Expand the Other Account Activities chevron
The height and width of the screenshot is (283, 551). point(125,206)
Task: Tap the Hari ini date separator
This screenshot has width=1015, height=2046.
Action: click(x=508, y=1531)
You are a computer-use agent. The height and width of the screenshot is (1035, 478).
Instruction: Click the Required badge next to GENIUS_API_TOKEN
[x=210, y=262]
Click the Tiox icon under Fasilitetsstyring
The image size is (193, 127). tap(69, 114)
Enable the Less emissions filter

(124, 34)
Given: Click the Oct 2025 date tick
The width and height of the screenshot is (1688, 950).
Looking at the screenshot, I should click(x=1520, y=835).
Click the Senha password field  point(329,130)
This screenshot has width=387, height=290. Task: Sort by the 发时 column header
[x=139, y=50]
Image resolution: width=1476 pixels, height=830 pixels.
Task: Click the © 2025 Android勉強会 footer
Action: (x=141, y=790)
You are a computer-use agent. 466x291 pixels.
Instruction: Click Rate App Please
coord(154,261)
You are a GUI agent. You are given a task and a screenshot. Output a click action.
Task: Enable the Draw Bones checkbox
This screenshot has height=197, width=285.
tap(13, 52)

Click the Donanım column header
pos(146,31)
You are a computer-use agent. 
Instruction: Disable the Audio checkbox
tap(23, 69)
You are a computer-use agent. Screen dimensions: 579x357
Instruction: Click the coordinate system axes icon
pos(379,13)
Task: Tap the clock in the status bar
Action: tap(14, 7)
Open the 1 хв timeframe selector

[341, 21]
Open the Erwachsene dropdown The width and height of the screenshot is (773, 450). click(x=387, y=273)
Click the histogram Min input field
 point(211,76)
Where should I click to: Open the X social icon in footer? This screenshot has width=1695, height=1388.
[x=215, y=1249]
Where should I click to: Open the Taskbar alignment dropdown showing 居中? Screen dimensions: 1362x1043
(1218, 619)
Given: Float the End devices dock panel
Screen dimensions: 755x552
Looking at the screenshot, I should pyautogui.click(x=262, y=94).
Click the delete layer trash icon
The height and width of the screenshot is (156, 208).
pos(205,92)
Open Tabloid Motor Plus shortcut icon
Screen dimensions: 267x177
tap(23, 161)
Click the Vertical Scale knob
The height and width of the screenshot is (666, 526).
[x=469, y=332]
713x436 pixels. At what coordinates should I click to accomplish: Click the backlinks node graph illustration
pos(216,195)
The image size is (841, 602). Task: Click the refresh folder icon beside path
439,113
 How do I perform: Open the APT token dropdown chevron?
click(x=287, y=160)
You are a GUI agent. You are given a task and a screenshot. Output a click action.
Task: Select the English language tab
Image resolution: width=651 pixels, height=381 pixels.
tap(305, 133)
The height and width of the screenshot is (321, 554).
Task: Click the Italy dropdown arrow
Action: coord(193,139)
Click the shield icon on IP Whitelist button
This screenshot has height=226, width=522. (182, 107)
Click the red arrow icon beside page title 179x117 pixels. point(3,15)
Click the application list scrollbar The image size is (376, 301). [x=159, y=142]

### Directions for this task
Everything from the line with "The height and width of the screenshot is (156, 208)." through the last line of the data above, please return word for word, and no other line.

### Solution for this problem
The height and width of the screenshot is (156, 208).
pos(205,92)
Open Tabloid Motor Plus shortcut icon
Screen dimensions: 267x177
tap(23, 161)
Click the Vertical Scale knob
The height and width of the screenshot is (666, 526).
[x=469, y=332]
713x436 pixels. At what coordinates should I click to accomplish: Click the backlinks node graph illustration
pos(216,195)
The image size is (841, 602). Task: Click the refresh folder icon beside path
439,113
 How do I perform: Open the APT token dropdown chevron?
click(x=287, y=160)
You are a GUI agent. You are given a task and a screenshot. Output a click action.
Task: Select the English language tab
Image resolution: width=651 pixels, height=381 pixels.
tap(305, 133)
The height and width of the screenshot is (321, 554).
Task: Click the Italy dropdown arrow
Action: coord(193,139)
Click the shield icon on IP Whitelist button
This screenshot has height=226, width=522. (182, 107)
Click the red arrow icon beside page title 179x117 pixels. point(3,15)
Click the application list scrollbar The image size is (376, 301). [x=159, y=142]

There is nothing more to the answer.